- Activity: Only the number is wanted: tally the lines below that contain the word "Enable".

··· Data listing ···

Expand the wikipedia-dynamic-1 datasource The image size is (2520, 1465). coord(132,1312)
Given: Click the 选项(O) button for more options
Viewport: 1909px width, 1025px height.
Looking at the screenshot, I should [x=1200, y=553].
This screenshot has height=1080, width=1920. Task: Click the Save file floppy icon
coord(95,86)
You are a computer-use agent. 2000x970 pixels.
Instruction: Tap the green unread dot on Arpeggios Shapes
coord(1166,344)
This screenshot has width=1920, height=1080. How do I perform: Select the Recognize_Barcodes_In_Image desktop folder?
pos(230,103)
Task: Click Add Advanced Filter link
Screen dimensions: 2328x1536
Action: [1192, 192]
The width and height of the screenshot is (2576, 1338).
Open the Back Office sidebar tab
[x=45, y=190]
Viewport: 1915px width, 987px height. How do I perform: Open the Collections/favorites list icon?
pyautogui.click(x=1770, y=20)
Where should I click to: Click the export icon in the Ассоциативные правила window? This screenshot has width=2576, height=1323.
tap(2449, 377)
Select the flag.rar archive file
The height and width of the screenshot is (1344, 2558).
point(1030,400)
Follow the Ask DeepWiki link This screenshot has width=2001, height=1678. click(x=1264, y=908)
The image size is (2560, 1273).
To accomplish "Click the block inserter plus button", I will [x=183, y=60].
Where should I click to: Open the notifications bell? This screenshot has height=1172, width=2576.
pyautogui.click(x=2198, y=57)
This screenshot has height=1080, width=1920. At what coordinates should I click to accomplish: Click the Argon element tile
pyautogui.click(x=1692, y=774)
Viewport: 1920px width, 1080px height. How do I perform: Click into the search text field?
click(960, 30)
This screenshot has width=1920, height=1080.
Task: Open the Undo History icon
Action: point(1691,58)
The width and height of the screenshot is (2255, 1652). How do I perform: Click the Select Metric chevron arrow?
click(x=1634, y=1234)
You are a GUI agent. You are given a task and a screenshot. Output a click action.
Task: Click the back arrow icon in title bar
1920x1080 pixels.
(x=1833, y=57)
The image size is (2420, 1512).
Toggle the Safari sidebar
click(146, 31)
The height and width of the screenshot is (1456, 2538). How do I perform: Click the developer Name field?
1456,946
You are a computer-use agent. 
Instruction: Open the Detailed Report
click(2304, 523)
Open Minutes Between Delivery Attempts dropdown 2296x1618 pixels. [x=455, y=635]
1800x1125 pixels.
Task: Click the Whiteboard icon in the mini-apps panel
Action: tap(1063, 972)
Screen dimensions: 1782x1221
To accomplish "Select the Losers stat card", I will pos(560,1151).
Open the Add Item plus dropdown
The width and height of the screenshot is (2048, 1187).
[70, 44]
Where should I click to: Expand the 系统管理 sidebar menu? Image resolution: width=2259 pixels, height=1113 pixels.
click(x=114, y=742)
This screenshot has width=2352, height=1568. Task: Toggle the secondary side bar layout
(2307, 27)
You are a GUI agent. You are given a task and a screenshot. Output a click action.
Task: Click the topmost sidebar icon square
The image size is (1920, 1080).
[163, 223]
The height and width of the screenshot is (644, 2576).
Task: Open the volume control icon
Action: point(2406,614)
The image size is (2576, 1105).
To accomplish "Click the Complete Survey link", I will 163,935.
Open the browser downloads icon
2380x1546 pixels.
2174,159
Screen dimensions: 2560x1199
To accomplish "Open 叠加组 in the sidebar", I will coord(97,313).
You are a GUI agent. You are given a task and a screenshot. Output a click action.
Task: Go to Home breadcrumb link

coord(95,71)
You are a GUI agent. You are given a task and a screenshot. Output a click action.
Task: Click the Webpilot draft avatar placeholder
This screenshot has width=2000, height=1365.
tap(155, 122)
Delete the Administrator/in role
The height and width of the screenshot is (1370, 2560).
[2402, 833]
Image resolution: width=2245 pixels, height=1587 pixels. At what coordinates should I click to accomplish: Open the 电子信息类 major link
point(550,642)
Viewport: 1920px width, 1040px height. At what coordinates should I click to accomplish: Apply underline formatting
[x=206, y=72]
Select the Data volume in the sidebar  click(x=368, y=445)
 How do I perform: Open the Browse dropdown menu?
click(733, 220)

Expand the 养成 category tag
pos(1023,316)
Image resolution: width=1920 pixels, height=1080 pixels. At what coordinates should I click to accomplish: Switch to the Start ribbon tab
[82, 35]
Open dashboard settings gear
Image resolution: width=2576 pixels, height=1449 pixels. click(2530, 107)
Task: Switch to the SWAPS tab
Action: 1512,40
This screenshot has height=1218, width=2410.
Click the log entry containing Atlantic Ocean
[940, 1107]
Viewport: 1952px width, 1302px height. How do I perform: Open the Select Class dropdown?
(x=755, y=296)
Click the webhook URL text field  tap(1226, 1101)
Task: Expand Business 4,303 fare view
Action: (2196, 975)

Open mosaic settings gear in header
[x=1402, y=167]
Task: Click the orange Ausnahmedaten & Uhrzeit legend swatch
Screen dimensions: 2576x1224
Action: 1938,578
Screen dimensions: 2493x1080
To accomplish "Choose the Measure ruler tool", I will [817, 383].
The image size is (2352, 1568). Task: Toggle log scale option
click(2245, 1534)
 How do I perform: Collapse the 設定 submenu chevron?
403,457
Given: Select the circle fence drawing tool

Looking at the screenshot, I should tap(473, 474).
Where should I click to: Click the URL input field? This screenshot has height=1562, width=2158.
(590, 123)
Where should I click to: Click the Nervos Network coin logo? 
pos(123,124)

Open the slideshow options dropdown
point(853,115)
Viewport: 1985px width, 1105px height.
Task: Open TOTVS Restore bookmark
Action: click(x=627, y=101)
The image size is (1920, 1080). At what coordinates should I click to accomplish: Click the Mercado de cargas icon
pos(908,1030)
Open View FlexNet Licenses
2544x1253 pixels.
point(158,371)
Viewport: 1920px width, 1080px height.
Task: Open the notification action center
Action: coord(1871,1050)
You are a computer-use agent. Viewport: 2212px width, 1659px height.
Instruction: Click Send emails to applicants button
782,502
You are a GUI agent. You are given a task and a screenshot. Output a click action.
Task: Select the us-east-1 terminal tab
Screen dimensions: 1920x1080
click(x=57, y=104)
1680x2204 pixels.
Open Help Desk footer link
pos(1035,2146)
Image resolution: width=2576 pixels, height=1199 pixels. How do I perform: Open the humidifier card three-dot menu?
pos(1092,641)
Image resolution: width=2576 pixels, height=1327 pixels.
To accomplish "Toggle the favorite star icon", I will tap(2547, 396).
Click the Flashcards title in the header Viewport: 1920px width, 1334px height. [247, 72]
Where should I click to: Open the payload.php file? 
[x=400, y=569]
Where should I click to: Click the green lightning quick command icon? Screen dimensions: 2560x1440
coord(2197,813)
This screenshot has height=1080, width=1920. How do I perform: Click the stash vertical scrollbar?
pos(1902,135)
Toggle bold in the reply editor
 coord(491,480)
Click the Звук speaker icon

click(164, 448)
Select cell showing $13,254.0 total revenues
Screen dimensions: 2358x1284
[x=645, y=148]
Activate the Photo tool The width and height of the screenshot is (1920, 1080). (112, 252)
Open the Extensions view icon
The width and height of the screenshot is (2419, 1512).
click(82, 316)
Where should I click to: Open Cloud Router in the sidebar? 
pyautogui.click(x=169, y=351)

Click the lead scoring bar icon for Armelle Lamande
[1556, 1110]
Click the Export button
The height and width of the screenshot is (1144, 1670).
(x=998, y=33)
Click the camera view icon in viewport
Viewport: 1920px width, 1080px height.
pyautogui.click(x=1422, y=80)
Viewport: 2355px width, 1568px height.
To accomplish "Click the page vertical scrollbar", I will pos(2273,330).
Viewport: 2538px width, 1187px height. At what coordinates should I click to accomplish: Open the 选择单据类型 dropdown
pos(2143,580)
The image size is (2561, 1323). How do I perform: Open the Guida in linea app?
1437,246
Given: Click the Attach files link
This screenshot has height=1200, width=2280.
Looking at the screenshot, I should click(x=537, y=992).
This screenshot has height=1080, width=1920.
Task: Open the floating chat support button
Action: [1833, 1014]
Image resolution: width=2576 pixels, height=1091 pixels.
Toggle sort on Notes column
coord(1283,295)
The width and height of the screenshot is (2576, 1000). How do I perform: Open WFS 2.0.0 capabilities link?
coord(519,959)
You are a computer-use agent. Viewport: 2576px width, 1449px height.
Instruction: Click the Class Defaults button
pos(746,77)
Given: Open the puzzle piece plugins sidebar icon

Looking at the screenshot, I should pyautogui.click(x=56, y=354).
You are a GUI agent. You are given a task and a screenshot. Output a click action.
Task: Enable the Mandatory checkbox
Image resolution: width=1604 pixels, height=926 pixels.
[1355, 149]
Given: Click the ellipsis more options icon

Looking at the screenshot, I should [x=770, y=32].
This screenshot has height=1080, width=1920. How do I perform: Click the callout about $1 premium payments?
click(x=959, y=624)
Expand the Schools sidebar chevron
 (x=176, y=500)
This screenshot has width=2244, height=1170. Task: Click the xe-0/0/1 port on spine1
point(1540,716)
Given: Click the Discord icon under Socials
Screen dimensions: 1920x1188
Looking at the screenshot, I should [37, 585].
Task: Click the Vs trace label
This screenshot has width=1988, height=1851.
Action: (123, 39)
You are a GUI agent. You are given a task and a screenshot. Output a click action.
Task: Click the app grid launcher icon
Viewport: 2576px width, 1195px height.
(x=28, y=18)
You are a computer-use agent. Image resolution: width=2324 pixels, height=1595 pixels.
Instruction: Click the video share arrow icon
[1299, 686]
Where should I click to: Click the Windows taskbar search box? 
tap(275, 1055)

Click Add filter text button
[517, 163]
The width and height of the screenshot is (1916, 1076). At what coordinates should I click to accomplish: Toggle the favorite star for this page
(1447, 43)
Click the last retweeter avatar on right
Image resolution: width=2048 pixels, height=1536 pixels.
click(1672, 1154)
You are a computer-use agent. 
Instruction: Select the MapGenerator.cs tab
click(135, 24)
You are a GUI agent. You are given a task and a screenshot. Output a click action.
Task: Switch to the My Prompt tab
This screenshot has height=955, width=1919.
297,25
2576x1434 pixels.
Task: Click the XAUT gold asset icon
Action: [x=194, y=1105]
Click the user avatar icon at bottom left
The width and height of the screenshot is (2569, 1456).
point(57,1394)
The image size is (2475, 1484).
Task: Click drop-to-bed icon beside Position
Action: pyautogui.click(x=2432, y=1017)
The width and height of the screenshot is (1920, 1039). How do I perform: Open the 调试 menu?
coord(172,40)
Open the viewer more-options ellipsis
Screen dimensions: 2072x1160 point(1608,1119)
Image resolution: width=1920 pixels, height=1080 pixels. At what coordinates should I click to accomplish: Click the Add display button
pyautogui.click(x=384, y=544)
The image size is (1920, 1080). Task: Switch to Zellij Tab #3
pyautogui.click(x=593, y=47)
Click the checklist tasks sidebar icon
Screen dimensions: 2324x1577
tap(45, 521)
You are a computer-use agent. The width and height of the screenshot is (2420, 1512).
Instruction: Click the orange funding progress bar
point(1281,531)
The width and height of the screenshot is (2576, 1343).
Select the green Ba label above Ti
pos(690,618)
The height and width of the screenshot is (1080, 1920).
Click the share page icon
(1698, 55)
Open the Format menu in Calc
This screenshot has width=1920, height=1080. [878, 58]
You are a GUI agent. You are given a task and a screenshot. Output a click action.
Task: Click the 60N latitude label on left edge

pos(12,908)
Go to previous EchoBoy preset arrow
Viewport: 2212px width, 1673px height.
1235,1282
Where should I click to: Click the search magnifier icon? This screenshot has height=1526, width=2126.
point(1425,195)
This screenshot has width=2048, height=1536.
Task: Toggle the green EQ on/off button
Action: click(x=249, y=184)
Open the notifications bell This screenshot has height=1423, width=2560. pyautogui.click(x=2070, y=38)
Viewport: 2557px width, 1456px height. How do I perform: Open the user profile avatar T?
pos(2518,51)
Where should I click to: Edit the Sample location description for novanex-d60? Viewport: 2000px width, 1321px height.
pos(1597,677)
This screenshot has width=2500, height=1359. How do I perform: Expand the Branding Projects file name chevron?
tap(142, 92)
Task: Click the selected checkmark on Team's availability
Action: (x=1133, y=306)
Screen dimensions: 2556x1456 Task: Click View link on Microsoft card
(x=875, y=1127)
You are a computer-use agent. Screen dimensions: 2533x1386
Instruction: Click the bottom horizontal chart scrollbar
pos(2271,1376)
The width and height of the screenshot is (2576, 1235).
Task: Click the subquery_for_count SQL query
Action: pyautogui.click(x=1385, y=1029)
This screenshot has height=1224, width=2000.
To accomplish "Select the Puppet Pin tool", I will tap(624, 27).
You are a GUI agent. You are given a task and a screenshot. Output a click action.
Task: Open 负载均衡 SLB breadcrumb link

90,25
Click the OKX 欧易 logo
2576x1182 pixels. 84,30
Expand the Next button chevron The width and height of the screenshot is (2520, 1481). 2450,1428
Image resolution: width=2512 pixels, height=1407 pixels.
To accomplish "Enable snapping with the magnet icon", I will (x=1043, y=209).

···

- Response below: 2